Joshua Alston of The A.V. Club gave the episode an "A−" and wrote, "The more things change, the more they stay the same. That's especially true in Atlanta, a show that's most comfortable when its characters are in an awkward state of arrested development." Ben Travers of IndieWire praised the episode but criticized Vick's appearance, "once Vick shows up, the conversation shifts. Why is Michael Vick in this episode? Why is he on this show? More specifically, why are the producers of Atlanta paying and, arguably, celebrating a man who spent 21 months in federal prison for running a dogfighting ring?"
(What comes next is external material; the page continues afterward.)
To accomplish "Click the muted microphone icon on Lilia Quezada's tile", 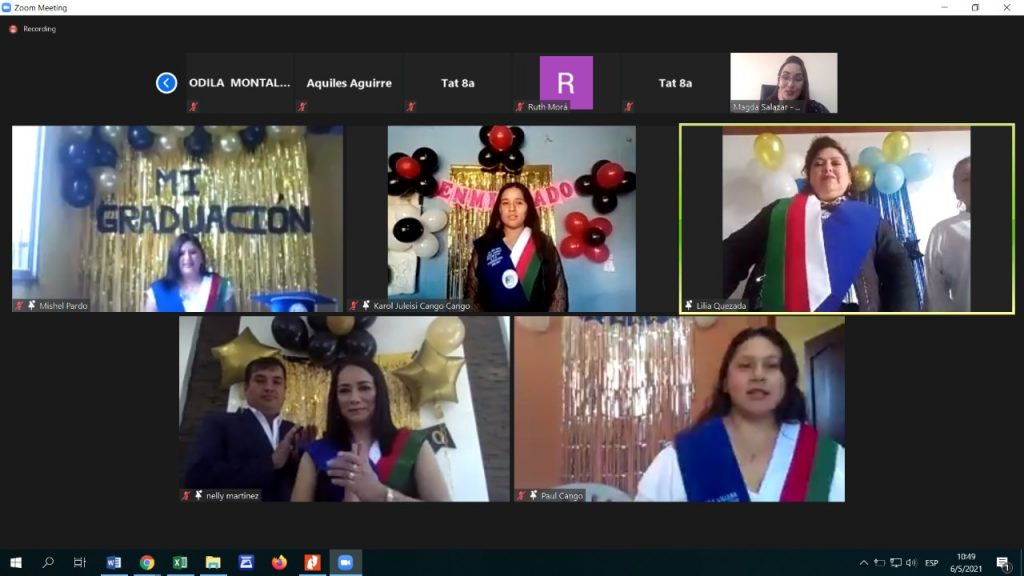I will click(687, 303).
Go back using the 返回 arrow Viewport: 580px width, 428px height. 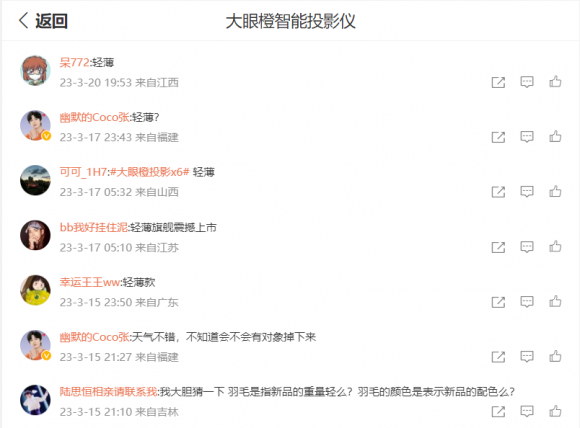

Alan Sepinwall of Uproxx wrote, "There's a sense of futility baked into Atlanta, where no matter how successful Paper Boi becomes, and no matter how much money Earn makes as his manager, things will never quite work out the way they want. It's basic comic/dramatic tension. But the many ways in which things don't work out are as surprising and fun as the understated character Donald Glover created for himself to play." Matt Miller of Esquire wrote, "The spectrum of these perspectives points to the shades with which Atlanta colors these issues. Truly, there are 'problems between black and white relations in this country based on misunderstandings', and Atlanta is right to point out the nuances of this issue, as Donald Glover has always attempted to do with the show." Bryan Washington of Vulture gave the episode a 4 star rating out of 5 and wrote, "Van is Atlantas most elusive character, which is to say that she's the least autonomous. That's my issue with this episode, as with this series so far: We rarely get to see her on her own. Except for that one episode last season."
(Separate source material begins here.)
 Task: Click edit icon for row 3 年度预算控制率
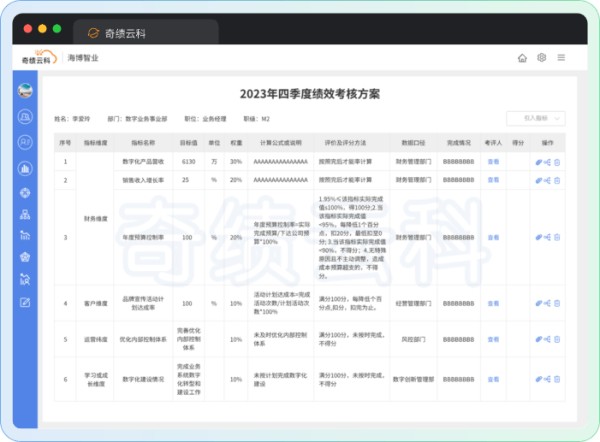click(x=539, y=238)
Leigh-Anne Jackson of The New York Times wrote, "They both empathize with Earn's plight and ultimately hit him with some frank advice: In order to get treated like he's better than other people, he needs to start acting like he's better than them. If their skewed version of respect is truly what Earn's after, maybe it's time for him to tap into a little Princeton panache. Or, at the very least, an age-appropriate wardrobe." Jacob Oller of Paste gave the episode an 8.5 out of 10 rating and wrote, "Last week, Atlanta showed us what happens when you give a taste of cash to someone who isn't ready for it and deny that taste to someone too thirsty for it. With 'Money Bag Shawty', the series suggests that money magnifies the essence of the person who has it: Earn has money, so of course the underdog is going to push his ego onto it." Alison Herman of The Ringer wrote, "'Money Bag Shawty' is, in essence, an episode-long version of the line from last season in which Earn, explaining why he can't get Al the money he's due from a club appearance, whines: 'N----s know I drink juice and shit, man!' Given that locking down payment is the sum total of a manager's job, Earn has to put down the juice box before it's too late. Knowing Earn, though, he'll be too busy licking his Michael Vick–inflicted wounds. Remember what Uncle Willy said!"